Lasciate che gli scienziati dibattano, anche animosamente; magari non in TV – su questo posso essere d’accordo – ma certamente in tutte le forme che liberamente ritengono, perché tutti quei bravi ricercatori che oggi sostengono con forza ipotesi che dovessero risultare false saranno costretti dai dati e dal metodo dei colleghi a recedere, quando la loro posizione sarà indifendibile.

 

Queste sono le regole del gioco, che dettano fra l’altro dei tempi non comprimibili o certi, per la dannazione dei manager; né vi è progresso scientifico che parta fin da subito da certezze monolitiche.

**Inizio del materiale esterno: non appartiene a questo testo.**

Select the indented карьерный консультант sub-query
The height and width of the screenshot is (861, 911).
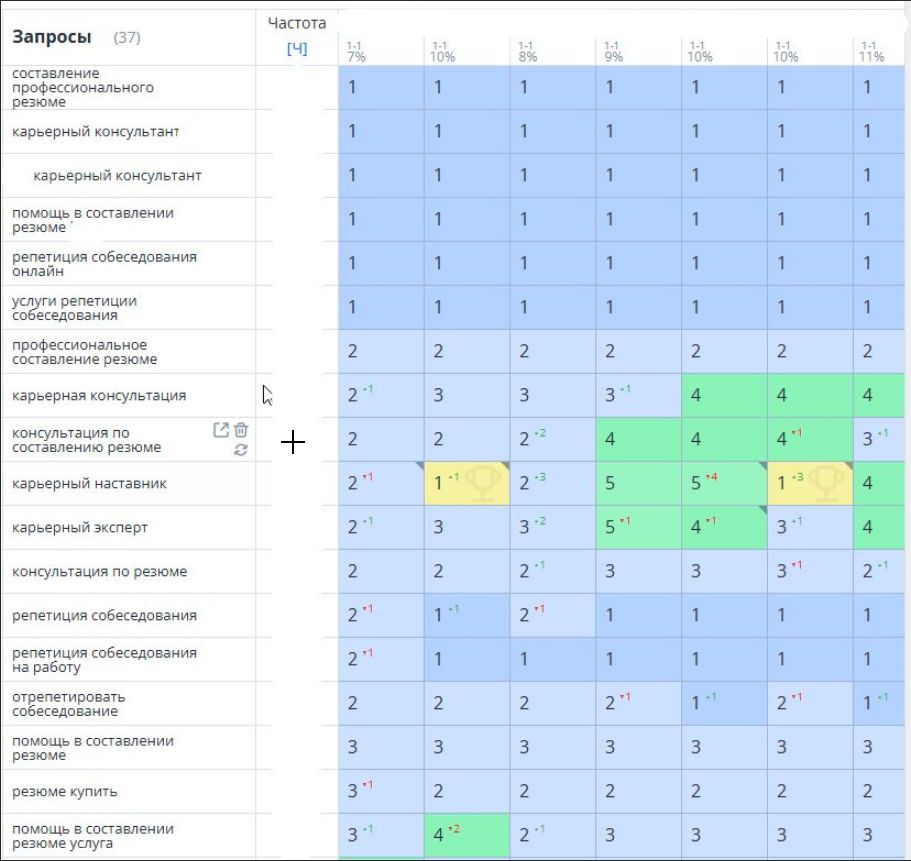click(x=117, y=176)
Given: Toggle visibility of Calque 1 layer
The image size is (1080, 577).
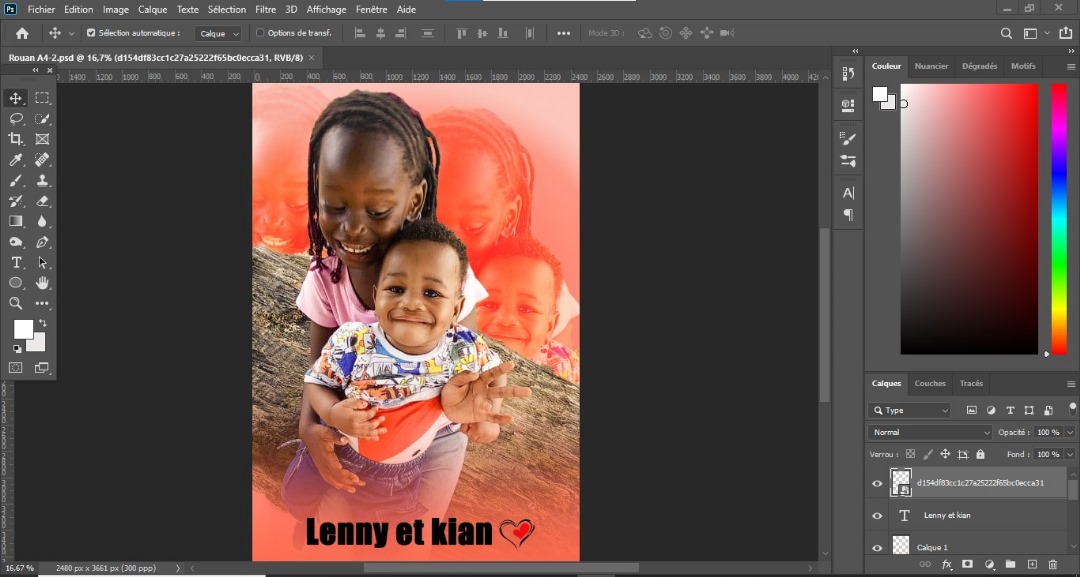Looking at the screenshot, I should 877,547.
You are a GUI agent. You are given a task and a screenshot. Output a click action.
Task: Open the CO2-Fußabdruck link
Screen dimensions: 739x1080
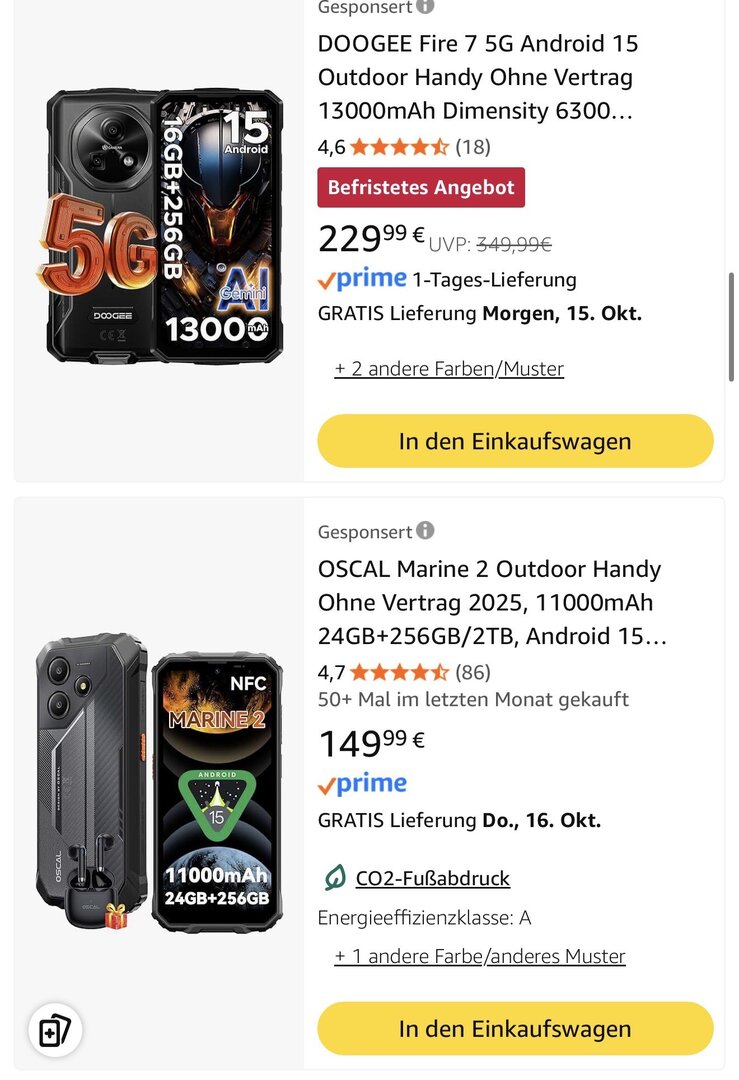(433, 879)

E’ vitale invece che i ricercatori abbiano il tempo ed il modo di far l’avvocato del diavolo contro le teorie altrui (visto che è difficilissimo farlo con le proprie, per quanto ci si tenti in buona fede), e ciò non è sintomo di confusione, ma di buona salute della comunità scientifica.

 

Assodato che questo è il modo in cui la scienza fronteggia nuovi fenomeni – disordine creativo e poi selezione delle migliore idee sulla base dei dati – il pubblico dovrebbe comprendere che è in mala fede chi, profittando di questo naturalissimo fenomeno, lo rende arma utile a screditare i ricercatori, così da poter evitare di tener conto delle indicazioni su cui invece la comunità scientifica è concorde (come per esempio ciò che va fatto prima della riapertura). Chi cioè produce ed accentua la narrazione di una comunità scientifica in perenne ed inconcludente dibattito, o non in grado di dare risposte con il grado di certezza assoluta infantilmente preteso, lo fa solo per poter giustificare l’assunzione di decisioni sulla base di interessi di parte, invece che di scelte razionali.

 

Sono da temere, quindi, quelli che additano lo scandalo di una comunità scientifica i cui esponenti commettono errori, cambiano idea o sono contrapposti fra loro: costoro, fornendo un modello di scienza più simile alla rivelazione di verità assolute che alla realtà, provvedono al decisore politico un alibi per ignorare anche quelle indicazioni su cui, invece, il consenso è ormai raggiunto.